Polyvinyl alcohol (PVOH, PVA, or PVAl) is a water-soluble synthetic polymer. It has the idealized formula [CH_{2}CH(OH)]_{n}. It is used in papermaking, textile warp sizing, as a thickener and emulsion stabilizer in polyvinyl acetate (PVAc) adhesive formulations, in a variety of coatings, and 3D printing. It is colourless (white) and odorless. It is commonly supplied as beads or as solutions in water. Without an externally added crosslinking agent, PVA solution can be gelled through repeated freezing-thawing, yielding highly strong, ultrapure, biocompatible hydrogels which have been used for a variety of applications, such as vascular stents, cartilages, contact lenses, etc.

Although polyvinyl alcohol is often referred to by the acronym PVA, more generally PVA refers to polyvinyl acetate, which is commonly used as a wood adhesive and sealer.

==Uses==
PVA is used in a variety of medical applications because of its biocompatibility, low tendency for protein adhesion, and low toxicity. Specific uses include cartilage replacements, contact lenses, laundry detergent pods and eye drops. Polyvinyl alcohol is used as an aid in suspension polymerizations. Its largest application in China is its use as a protective colloid to make PVAc dispersions. In Japan its major use is the production of Vinylon fiber. This fiber is also manufactured in North Korea for self-sufficiency reasons, because no oil is required to produce it. Another application is photographic film.

PVA-based polymers are used widely in additive manufacturing. For example, 3D printed oral dosage forms demonstrate great potential in the pharmaceutical industry. It is possible to create drug-loaded tablets with modified drug-release characteristics where PVA is used as a binder substance.

Medically, PVA-based microparticles have received FDA 510(k) approval to be used as embolisation particles to be used for peripheral hypervascular tumors.

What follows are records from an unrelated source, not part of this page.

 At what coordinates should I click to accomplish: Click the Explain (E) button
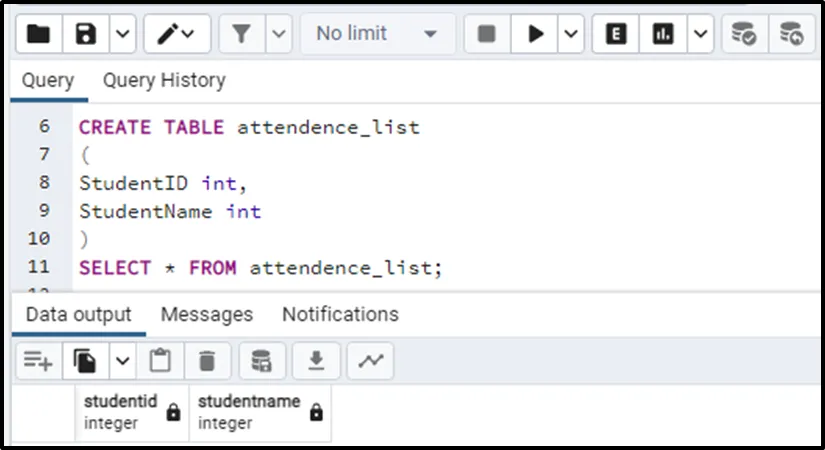[x=616, y=34]
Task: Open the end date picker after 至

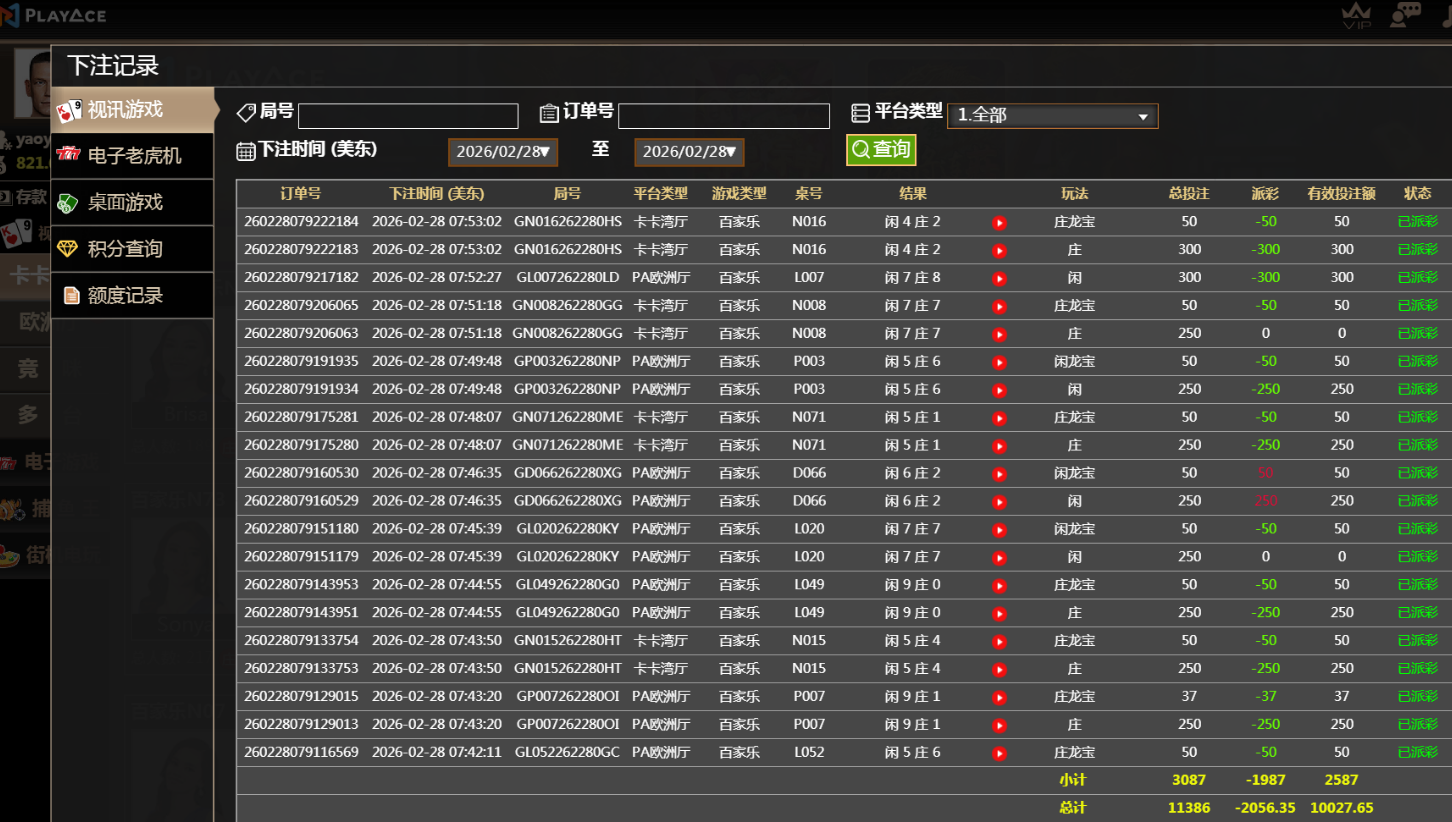Action: click(688, 151)
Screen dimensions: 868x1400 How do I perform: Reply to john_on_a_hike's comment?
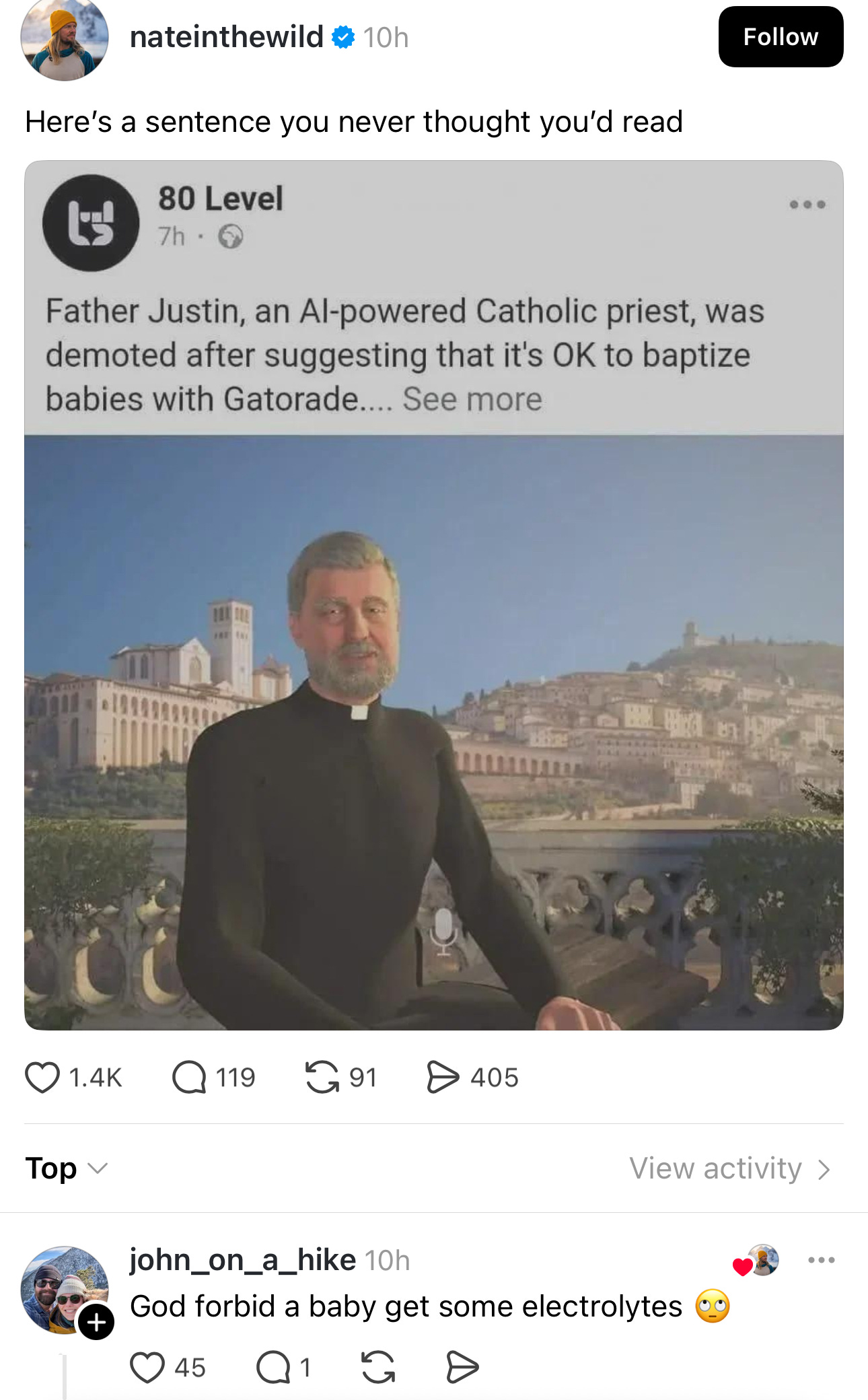pos(273,1367)
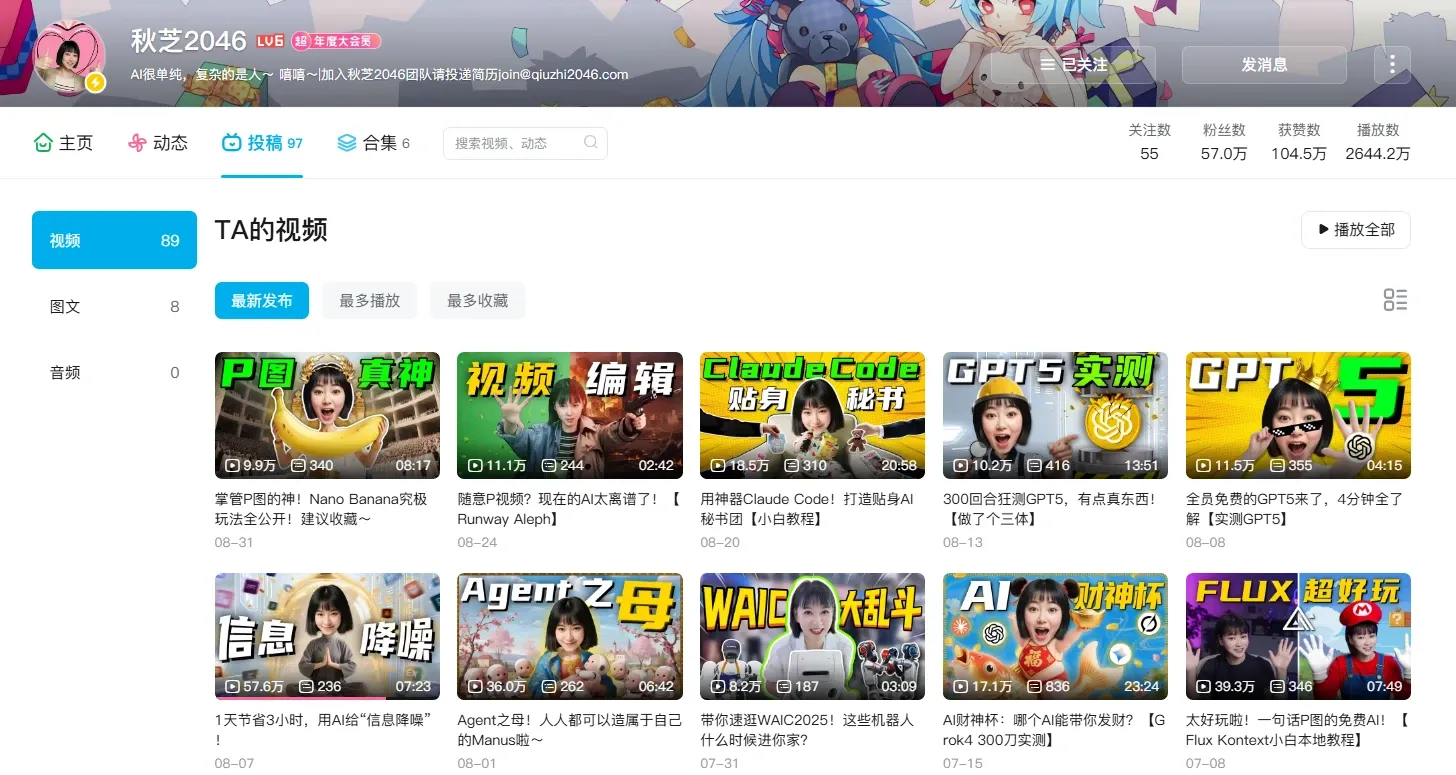Click the search magnifier icon

tap(591, 142)
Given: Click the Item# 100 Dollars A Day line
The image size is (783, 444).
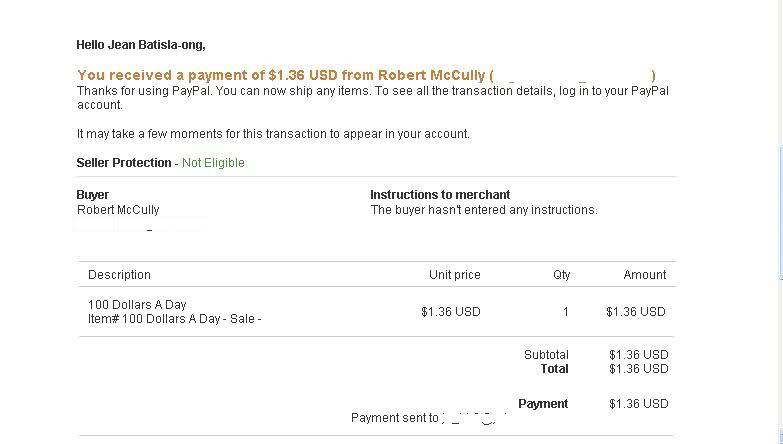Looking at the screenshot, I should 174,319.
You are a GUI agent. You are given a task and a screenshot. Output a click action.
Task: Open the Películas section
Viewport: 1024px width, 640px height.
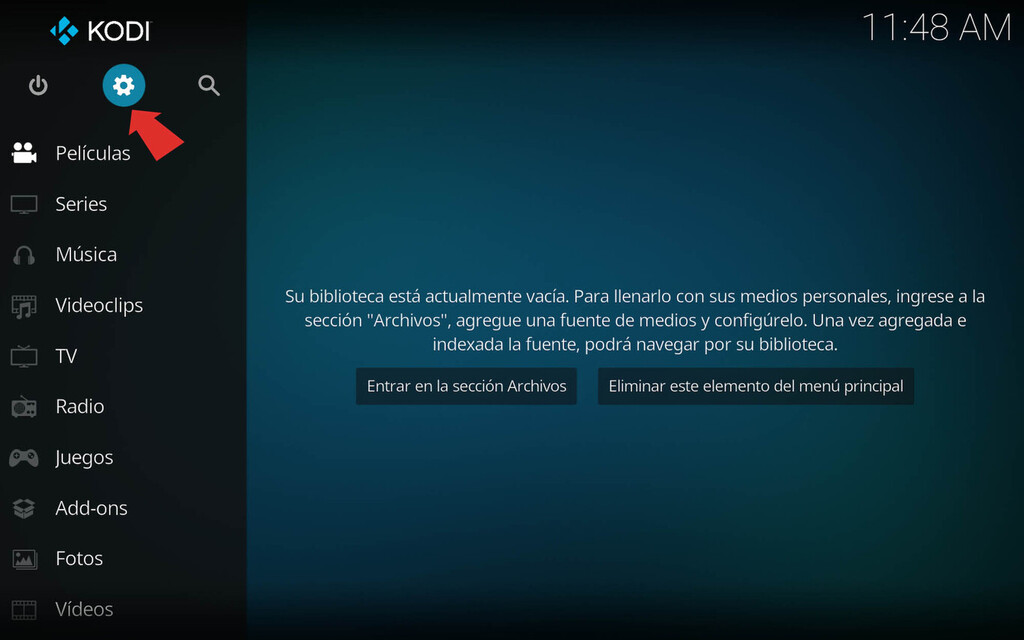coord(92,152)
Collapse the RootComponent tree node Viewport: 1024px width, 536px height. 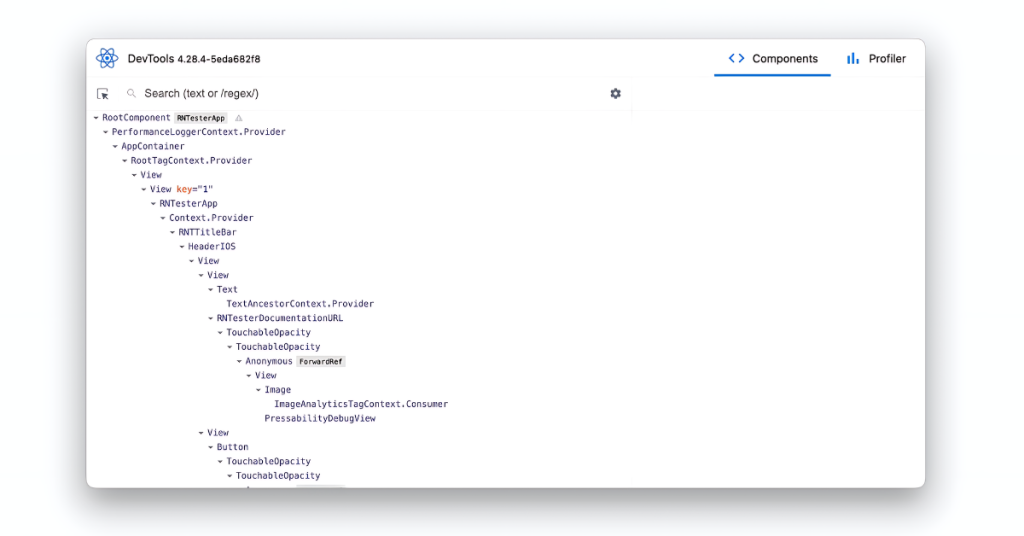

It may also used as the embolic agent in a Uterine Fibroid Embolectomy (UFE). In biomedical engineering research, PVA has also been studied for cartilage, orthopaedic applications, and potential materials for vascular graft.

PVA is commonly used in household sponges that absorb more water than polyurethane sponges.

PVA may be used as an adhesive during preparation of stool samples for microscopic examination in pathology.

===Polyvinyl acetals===
Polyvinyl acetals are prepared by treating PVA with aldehydes. Butyraldehyde and formaldehyde afford polyvinyl butyral (PVB) and polyvinyl formal (PVF), respectively. Preparation of polyvinyl butyral is the largest use for polyvinyl alcohol in the US and Western Europe.

==Preparation==
Unlike most vinyl polymers, PVA is not prepared by polymerization of the corresponding monomer, since the monomer, vinyl alcohol, is thermodynamically unstable with respect to its tautomerization to acetaldehyde. Instead, PVA is prepared by hydrolysis of polyvinyl acetate, or sometimes other vinyl ester-derived polymers with formate or chloroacetate groups instead of acetate. The conversion of the polyvinyl esters is usually conducted by base-catalysed transesterification with ethanol:
 [CH_{2}CH(OAc)]_{n} + C_{2}H_{5}OH → [CH_{2}CH(OH)]_{n} + C_{2}H_{5}OAc

The properties of the polymer are affected by the degree of transesterification.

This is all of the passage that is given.